The current internship had an apiculture class (beekeeping) added. The class was a three day course held off site. The instructor, Peter, and his wife Lucile, are a delightful couple. Peter, who has been working with bees for over 50 years, says "be an Apriest and not a beekeeper." What he was wisely saying is that you are not just keeping bees, but rather living amongst them — observing, caring for, and loving the bees. Obviously there is a benefit to being an apiculturist, and that is the beautiful honey and wax. However it’s not so easy to get.
On day one Peter introduced us to the bees — how they breed, eat, make honey, pollinate and the like. We looked at how to choose an aviary location and what the bees do inside. Then it was wood shop time, where the students made boxes and frames. Peter was taking time to explain each component, its function and how it fit with the whole structure. You could feel the excitement buzzing as the boxes were coming together.
Day two was a bit more full on. The class started with "how do you get bees?" Peter was going into the different options and was expanding on capturing a swarm. As he was going through the techniques of how to capture a swarm, Tom Kendal, from PRI Maungaraeeda, Sunshine Coast, came running through the door saying that he has spotted a swarm. The class went from the safety of four walls to standing in front of a huge clump of thousands of bees. Collecting the swarm was fascinating and required the cutting of a branch that the swarm had gathered onto and shaking that clump of bees into a box that he had primed with a couple frames of bee brood to entice the bees to remain and take care of the babies that were there.

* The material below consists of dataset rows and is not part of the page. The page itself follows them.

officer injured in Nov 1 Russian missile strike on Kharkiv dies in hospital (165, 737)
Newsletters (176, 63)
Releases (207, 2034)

In addition to capturing a swarm we also harvested honey. As I mentioned above, harvesting honey is not an easy task. Each box of honey can weigh 30+ kilos and they are full of bees (that sting). The box is opened and frame by frame the comb is extracted. All the time you are careful not to kill one of those pretty little girls (the bees) because if you do she releases a pheromone that agitates the other bees, resulting in an angry swarm. With a class of 14 students, and nearly none of them having prior exposure to harvesting honey, the bees were getting agitated, resulting in the quick exit of some students due to stings. But like the troopers permies are, they were quickly back in the ranks, helping with the next box.
We then took the harvested frames, where the honey is kept, back to the shed for extraction. Peter went into the different ways of extracting the honey all the way from the low/no cost methods to commercial honey extractors and methods in between. We popped the caps off the combs and placed half of the frames into a hand spinner and the other half were simply placed upside down in a tub to drain out until the next day.
On day three we all brought our jars and filled up! Peter then showed us some of the other benefits of the bees’ other wonderful product, the wax. Beeswax is amazing. Peter showed us all kinds of uses and homemade products that can be made with beeswax. Handling the beeswax seemed to kick up our endorphins because everyone attested to feeling better and happier after handling it. There could be something there….
The last part of the final day was spent on disease prevention and identification and how to nurture and provide space and shelter for local bee populations. Peter strongly suggested joining our local beekeeping clubs, even if we are not personally interested in managing bees ourselves. He emphasized throughout the entirety of the course that it’s not all about the honey or money. The job that these amazing creatures do pollinating our food is far more valuable than any product we could ever derive. But it sure is nice to have real, beautiful, non-diluted or sugar-fed honey provided by our wonderful little friends.
Though I found I was quite uneasy around tens of thousands of bees, I still would like to have my own hives and be an apiculturist. I’m just going to have to have a really good suit.
You must be logged in to comment.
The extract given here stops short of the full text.